Member of the Orissa Legislative Assembly
- In office 1977–1980
- Preceded by: Anupa Singh Deo [or]
- Succeeded by: Anupa Singh Deo [or]
- Constituency: Khariar

Personal details
- Born: 4 June 1929 Khariar, Madras Presidency, British Raj
- Died: 21 September 2022 (aged 93) Khariar, Odisha, India
- Party: Independent; Indian National Congress (I); Bharatiya Janata Party;
- Spouse: R. P. Devi
- Children: 2
- Alma mater: Sambalpur University; Rajendra University;

= Kapil Narayan Tiwari =

Indian activist and politician (1929–2022)

Kapil Narayan Tiwari (4 June 1929 – 21 September 2022) was an Indian activist and politician who served in the Orissa Legislative Assembly from 1977 to 1980, representing the Khariar Assembly constituency. Initially elected as an independent, Tiwari joined the Indian National Congress (I) during his tenure in the assembly.

== Biography ==
=== Education and activism ===
Kapil Narayan Tiwari was born on 4 June 1929 in the town of Khariar, then part of the British Raj. After graduating from Raja Artatran High School, Tiwari began attending Sambalpur University in the late 1940s, where he became a student leader, serving as vice president of the students' union from 1948 to 1949. He then began attending Rajendra University, where he was president of the students' union from 1951 to 1952.

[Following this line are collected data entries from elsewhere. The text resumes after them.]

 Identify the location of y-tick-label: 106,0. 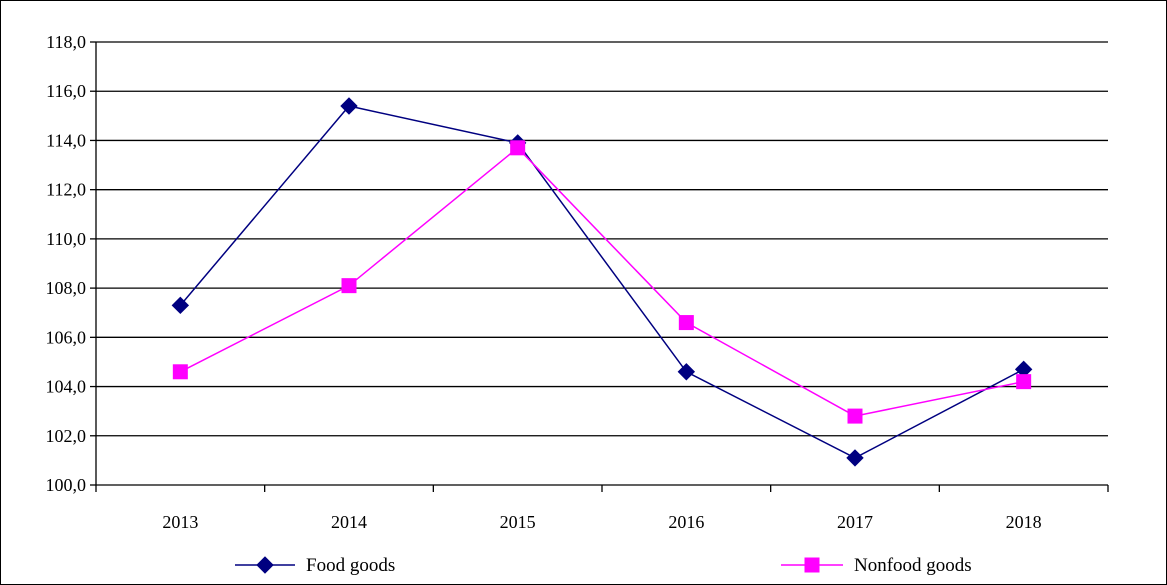
(66, 337). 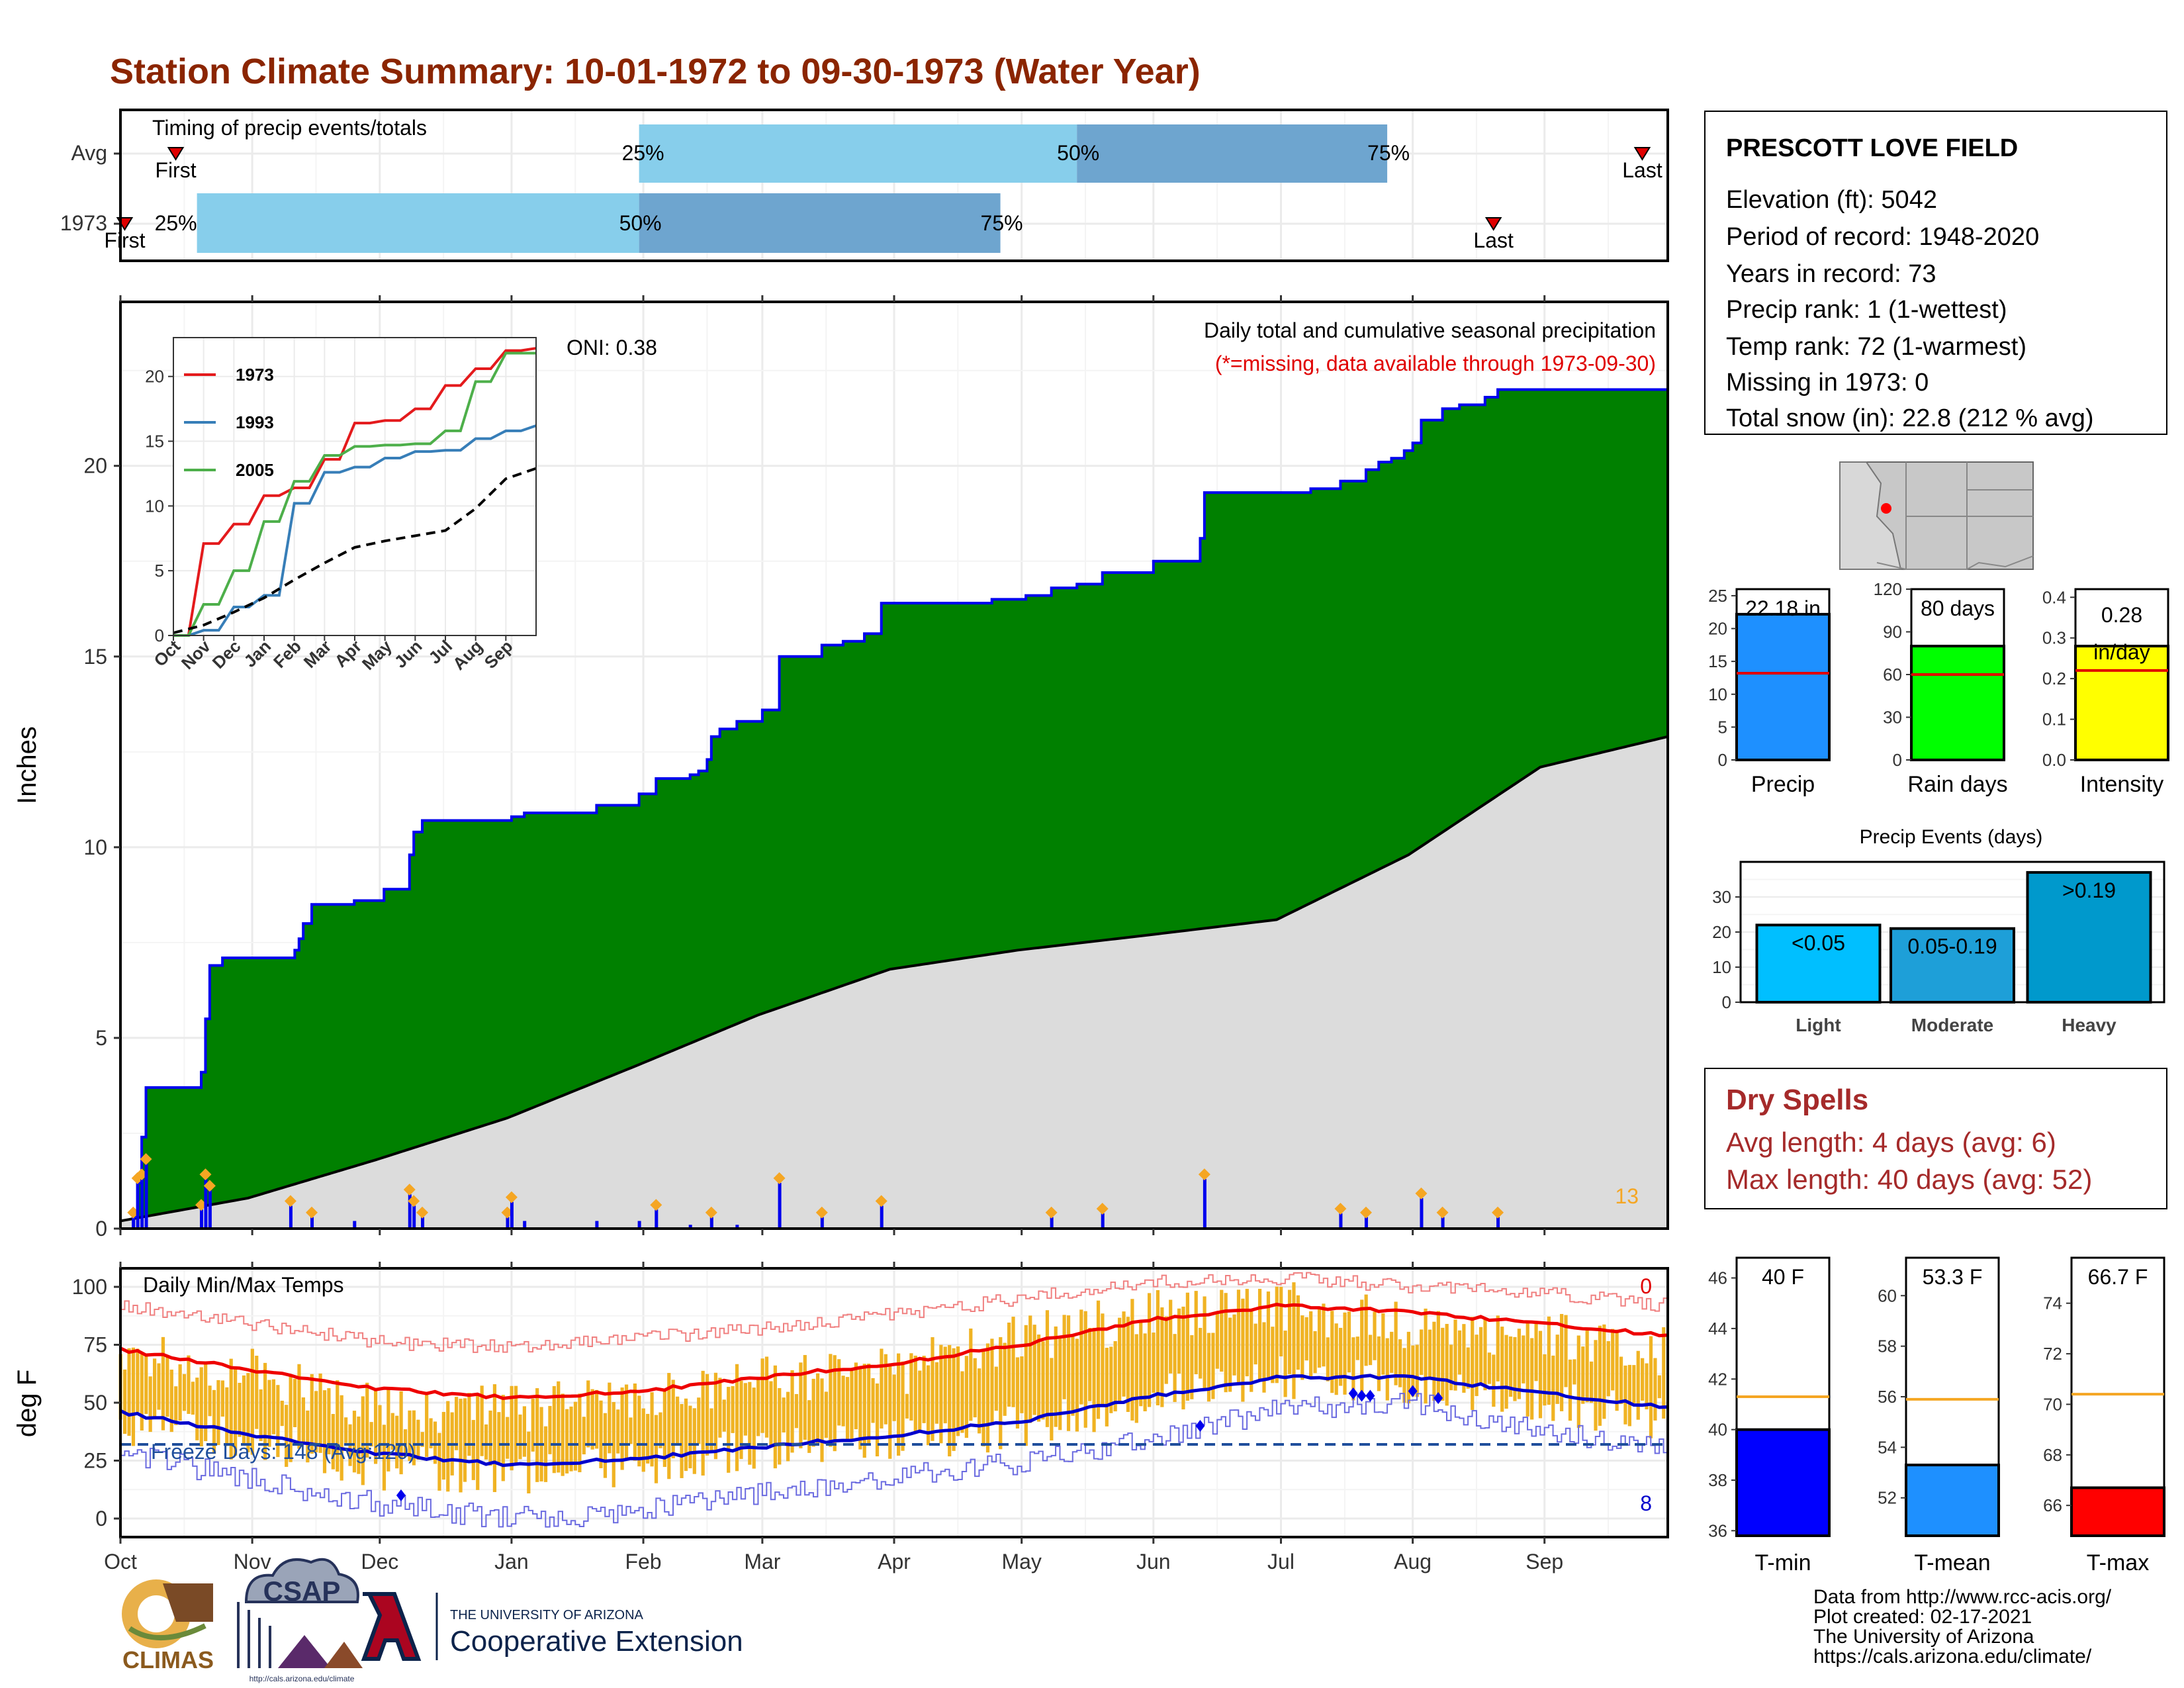 What do you see at coordinates (121, 1561) in the screenshot?
I see `month-label: Oct` at bounding box center [121, 1561].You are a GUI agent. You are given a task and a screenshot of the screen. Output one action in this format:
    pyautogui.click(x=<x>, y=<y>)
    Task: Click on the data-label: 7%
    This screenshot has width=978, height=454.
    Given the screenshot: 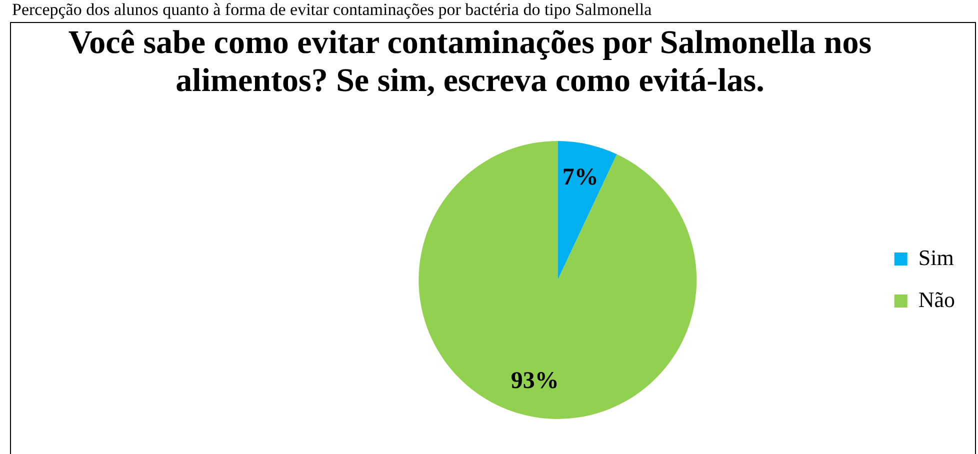 What is the action you would take?
    pyautogui.click(x=580, y=177)
    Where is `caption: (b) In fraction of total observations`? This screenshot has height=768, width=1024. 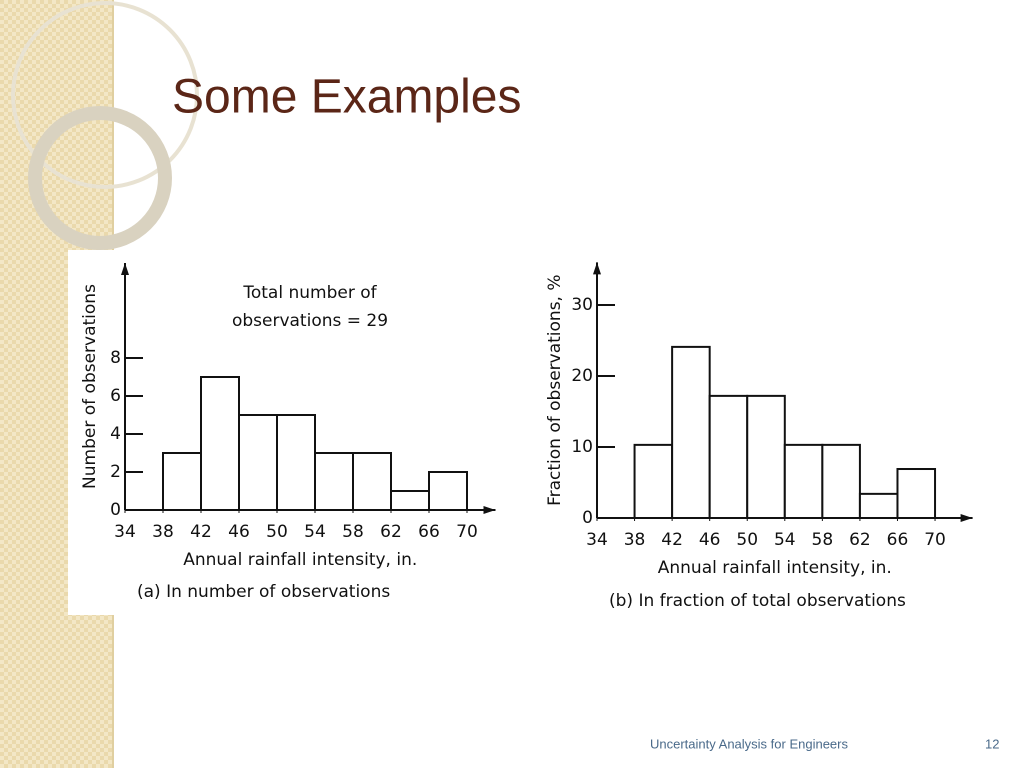
caption: (b) In fraction of total observations is located at coordinates (758, 601).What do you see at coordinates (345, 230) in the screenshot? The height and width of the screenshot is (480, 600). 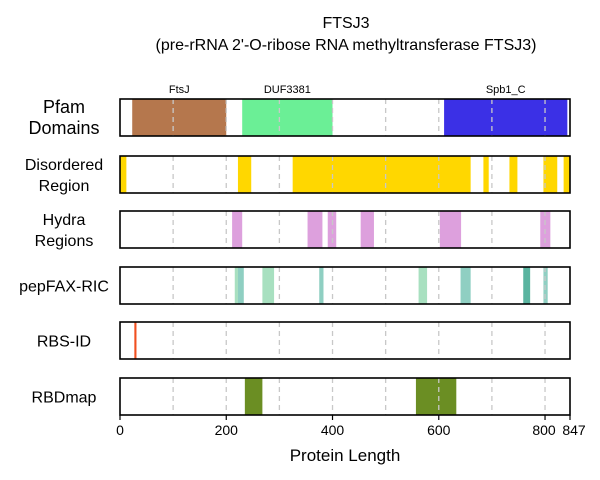 I see `hydra-regions-frame` at bounding box center [345, 230].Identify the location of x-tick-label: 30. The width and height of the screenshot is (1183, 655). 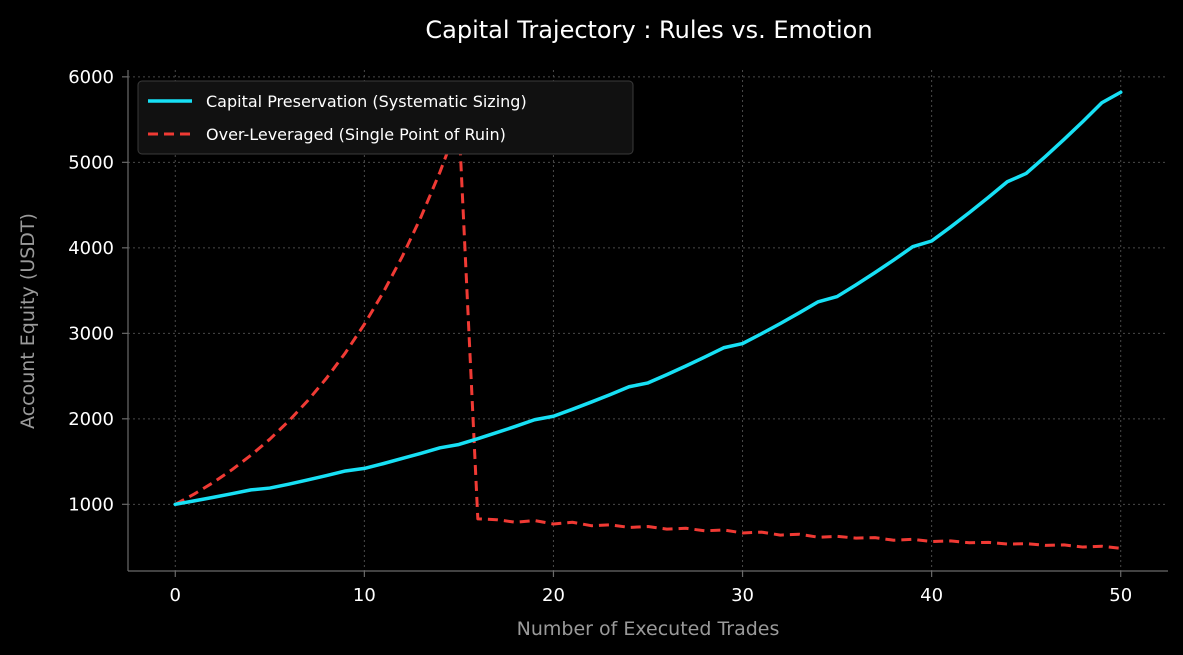
(742, 596).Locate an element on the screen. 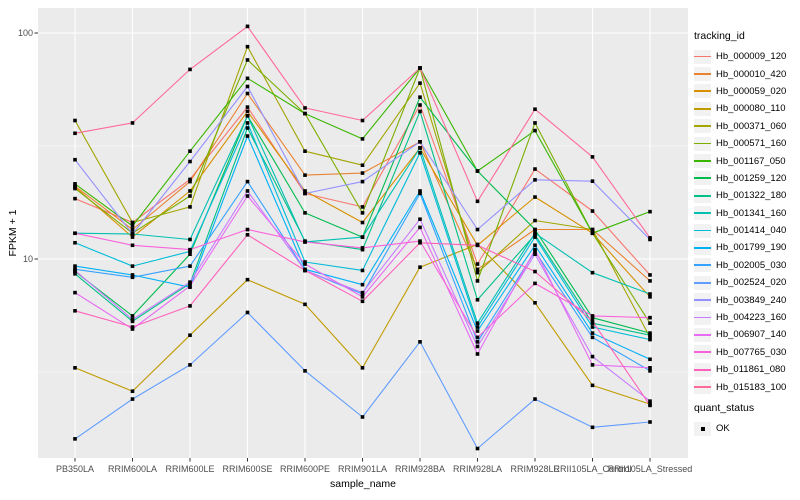 This screenshot has height=500, width=800. x-tick-label-RRIM928LA: RRIM928LA is located at coordinates (478, 469).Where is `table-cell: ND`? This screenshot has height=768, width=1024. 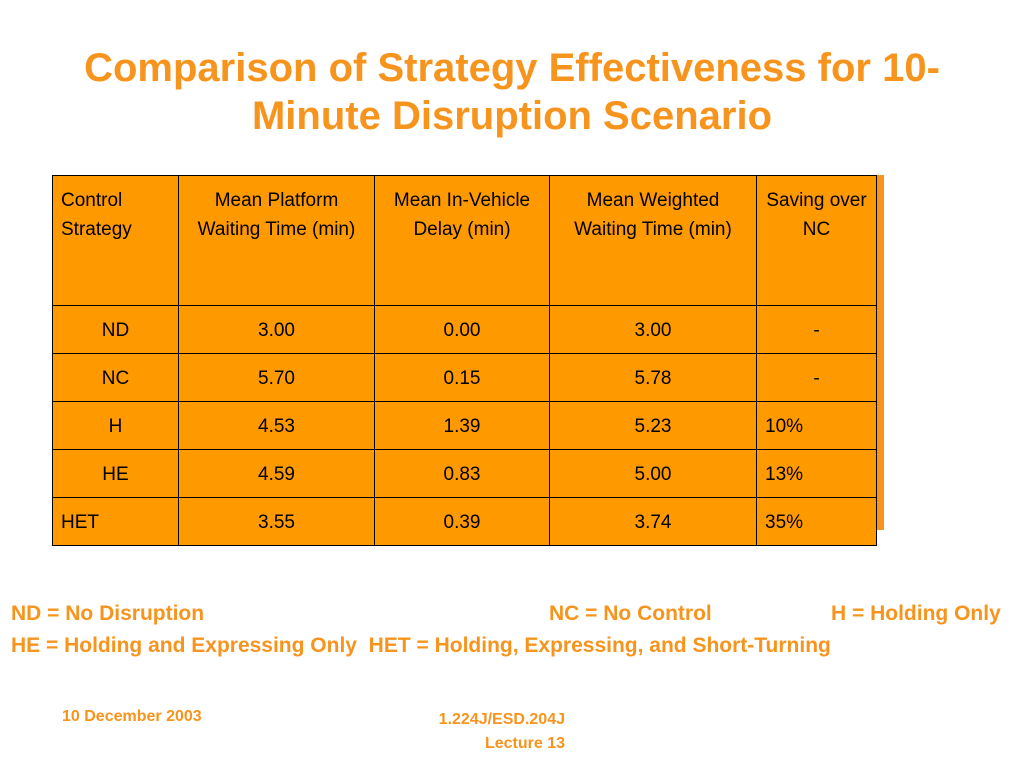 table-cell: ND is located at coordinates (116, 330).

In the 1960s, Tiwari, who was described as being "an ardent follower of Ram Manohar Lohia", became an activist. In 1965, Tiwari and MP Kishen Pattnaik filed a public interest litigation with the Supreme Court of India, requesting greater resources to deal with a drought in the Kalahandi and Nuapada districts, which forced the government to institute several special developmental projects in the area. Tiwari also organized relief centers for people affected by the drought. In 1974, he created the Rairakhol Bhimabhoi Krushak Sangharsa Samiti, an activist group affiliated with the National Alliance of People's Movements.

=== Political career ===
Tiwari made his first run for the Orissa Legislative Assembly in the 1974 election, campaigning for the Khariar constituency as an independent candidate. Tiwari was defeated, placing fourth with 8% of the vote. In the 1977 Orissa Legislative Assembly election, Tiwari again ran as an independent for the Khariar constituency, winning with 56% of the vote. Tiwari was regarded as a leader in the socialist movement during his time in the assembly, and he raised awareness of issues such as child trafficking, poverty, starvation, and migration. Tiwari was also recognized for his "great oratory skill". At some point during his tenure, Tiwari joined the Indian National Congress (I).

Tiwari stood for re-election in 1980; however, he was defeated by independent candidate Anupa Singh Deo, receiving 31% of the vote compared to Deo's 40%. Another independent candidate, Duryodhan Majhi, placed third with 23% of the vote. In the 1985 election, Tiwari ran as an independent candidate in a rematch against Deo and Majhi. In a narrow three-way race, Tiwari placed third with 22% of the vote, while Deo and Majhi received 26% and 24%, respectively. In the 1990 election, Tiwari again for the assembly, standing as a Bharatiya Janata Party candidate. Tiwari placed fifth with just 6% of the vote.

=== Death ===
Tiwari died on 21 September 2022 at the age of 93, having been bedridden for several months. His death was commemorated by Naveen Patnaik, the chief minister of Odisha, who stated that Tiwari had "dedicated efforts to the development and welfare of the people of the undivided Kalahandi district".